Shares in Campbell Brothers have slumped after the chemicals company warned its earnings growth was expected to slow in the second half of its financial year.
Chairman Geoff McGrath told shareholders at the company's annual meeting that while its first half net profit was expected to rise by about a third to hit a record $130-$140 million, that pace of earnings growth would slow.
"This is a very positive start to the current year, but uncertainties and volatility in the global economy and the resources sector in particular may have some negative effect on full year earnings," Mr McGrath, who retired at today's meeting, said.
"As has been our custom for many years, we will provide full year guidance in November when the first half results are released.
"However, it is our expectation that the rate of growth in the second half of this year will not match the growth rate achieved in the first half."
The news sent shares in the company plummeting by more than eight per cent.
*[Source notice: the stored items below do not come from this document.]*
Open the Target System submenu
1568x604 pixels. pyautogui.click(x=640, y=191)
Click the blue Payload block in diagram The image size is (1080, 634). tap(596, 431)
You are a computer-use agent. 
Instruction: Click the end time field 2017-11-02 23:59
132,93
The stock was $4.22 lower at $47.92 at 12.55pm.
Managing director Greg Kilmister said the group's analytical testing business, ALS, was likely to report flat or slightly lower earnings in the second half.
A scaling back in activity among many junior explorers combined with falling commodity prices and concerns about Europe's debt problems and a slowdown in China's growth were all having an impact on ALS.
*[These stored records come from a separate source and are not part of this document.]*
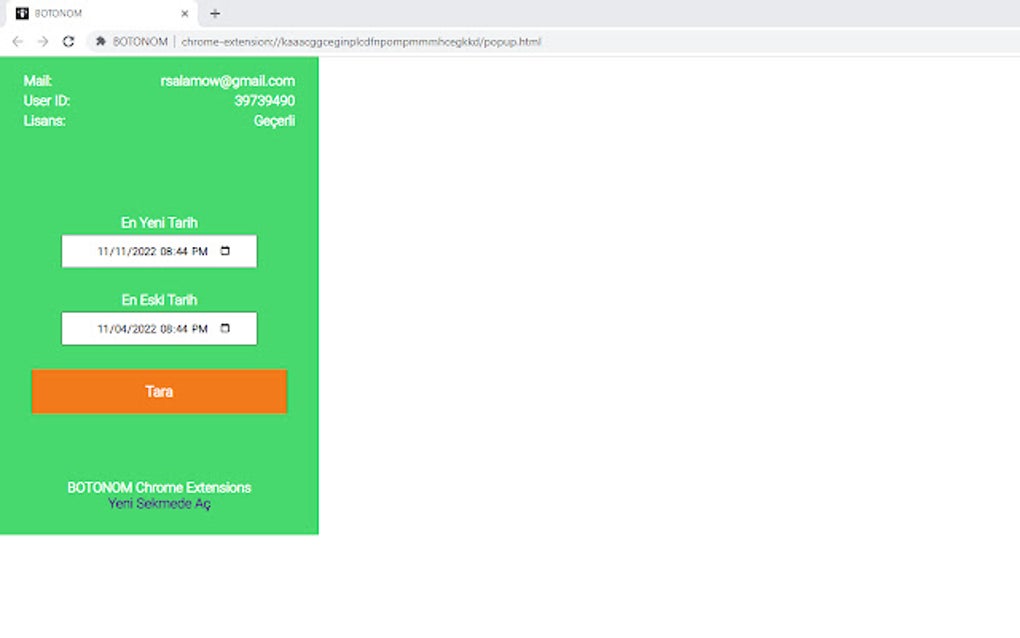Click the orange Tara button
The image size is (1020, 638).
159,391
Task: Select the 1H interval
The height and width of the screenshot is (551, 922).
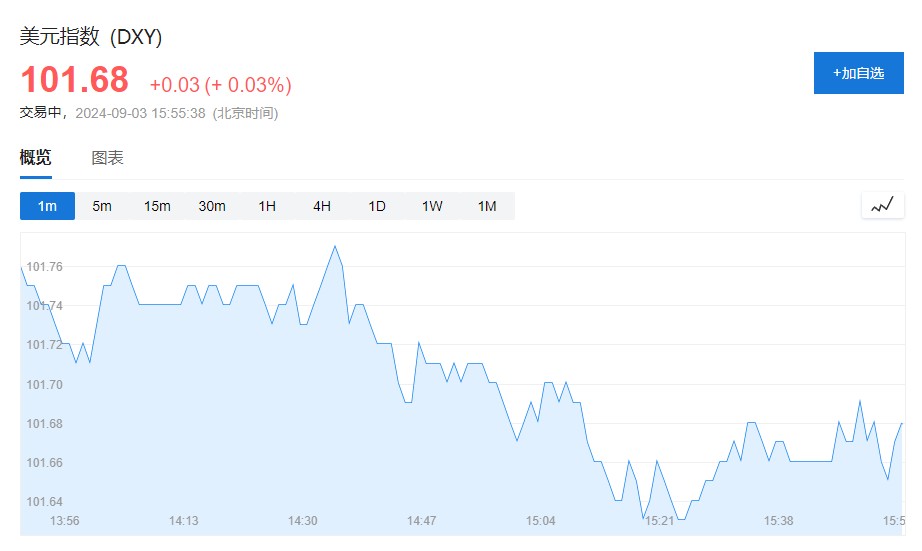Action: click(267, 206)
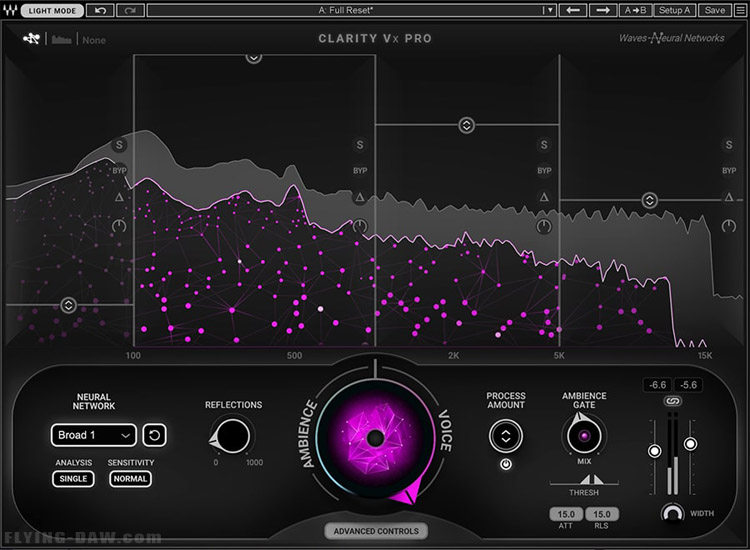Click the Reflections knob
Screen dimensions: 750x550
[x=232, y=436]
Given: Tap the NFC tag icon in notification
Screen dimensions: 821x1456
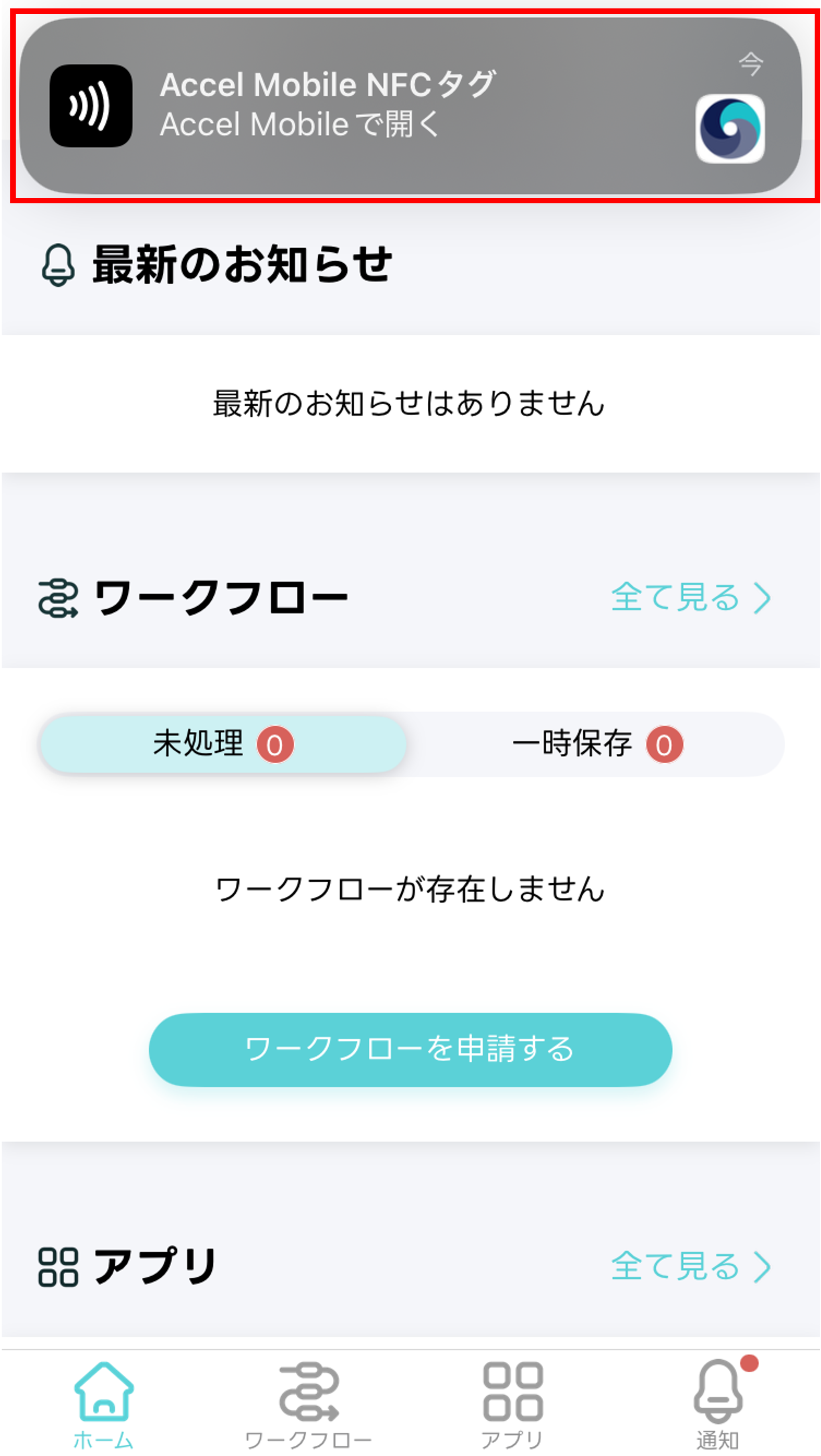Looking at the screenshot, I should point(91,106).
Trading conditions for Campbell's environmental analytical services in North America and Australia were also likely to be flat, he said.
However, Mr Kilmister said the company's move into food and pharmaceutical markets in Europe and the diversification of its minerals division had created opportunities.
"Whilst things might be more challenging over the next 12 months we remain confident in our ability to increase market share in what may be contracting markets," he said.